1926: American swimmer Gertrude Ederle becomes the first woman to swim the English Channel. She completes the feat in 14 hours, 31 minutes, faster than anyone before.


1926: The Warner Brothers studio gives the first public exhibition of their Vitaphone system for showing talking motion pictures.


1945: The American bomber Enola Gay drops an atomic weapon on Hiroshima, Japan, destroying a majority of the city and killing 60,000 to 70,000 inhabitants, according to American estimates.


1962: The former British colony of Jamaica gains its independence.

1998: Former White House intern Monica Lewinsky testifies for over six hours before a grand jury investigating her relationship with President Bill Clinton. :devious:(oh darnit, where's that BJ smilie when you need it)
 
August 7th


1934: The United States Court of Appeals rules that James Joyce's novel Ulysses is not obscene and may be brought into the U.S.

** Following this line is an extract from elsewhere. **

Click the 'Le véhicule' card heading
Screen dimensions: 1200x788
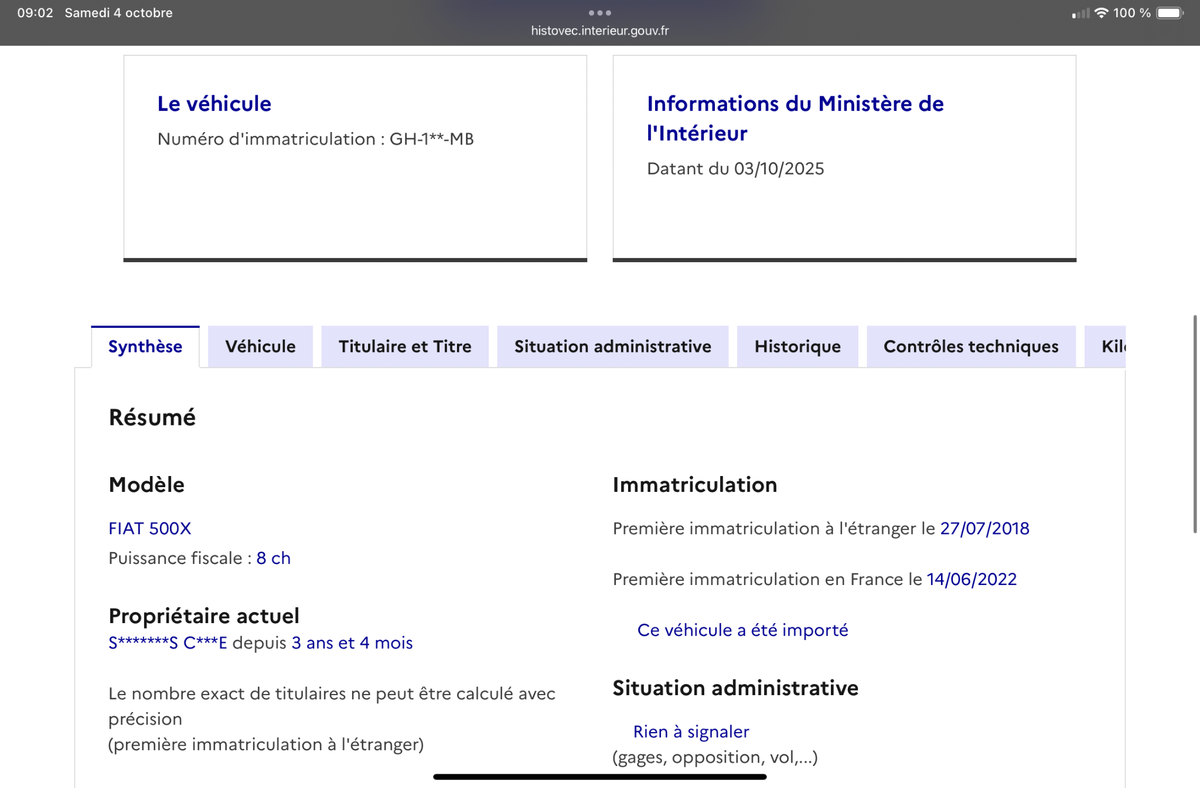click(214, 103)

1941: Rabindranath Tagore, the Indian poet, songwriter, philosopher, and advocate for independence who won the Nobel Prize for Literature in 1913, dies at the age of 80.


1942: United States Marines land at Guadalcanal in the Solomon Islands, making the first assault of U.S. troops on Japanese positions in the Pacific Ocean. U.S. forces finally capture the island in February 1943.


1947: In a recreation of a possible prehistoric migration, Norwegian explorer Thor Heyerdahl lands his balsa raft, the Kon-Tiki, on a Polynesian island after a journey from Peru.


1961: Soviet cosmonaut Gherman Titov completes 17 orbits of the Earth in 25.5 hours in Vostok 2, becoming the first person to spend more than a day in space.


1964: After two reported North Vietnamese attacks on U.S. warships, the U.S. Congress approves the Gulf of Tonkin Resolution, giving President Lyndon Johnson the power to launch the Vietnam War.
 
August 8th


1588: In the Battle of Gravelines, an English fleet led by Lord Charles Howard and Sir Francis Drake destroys the Spanish Armada, a fleet of ships sent by Spain to invade England.


1786: In an early milestone in mountain climbing, Michel Piccard and Jacques Balmat make the first ascent of Mont Blanc, the highest peak in the Alps.


1815: After his final defeat at Waterloo, Napoleon leaves for his forced exile on the remote south Atlantic island of Saint Helena, where he dies six years later.


1846: The U.S. House of Representatives passes the Wilmot Proviso, a controversial measure that bans slavery from territory acquired in the Mexican War. The proviso fails to pass the Senate.


1894: The U.S. administration of President Grover Cleveland recognizes the Republic of Hawaii.


1992: The United States men's Olympic basketball team, made up of professional stars for the first time, defeats Croatia to win the gold medal after dominating the Olympic tournament.
 
Mare said:
August 8th



1846: The U.S. House of Representatives passes the Wilmot Proviso, a controversial measure that bans slavery from territory acquired in the Mexican War. The proviso fails to pass the Senate.

*Whistles Dixie, thinks thoughts about double standards and hypocrisy, contemplates the perpetuation of mythology, wonders again if anybody is able to put two and two together on their own, decides he doesn't really care, goes for a soda.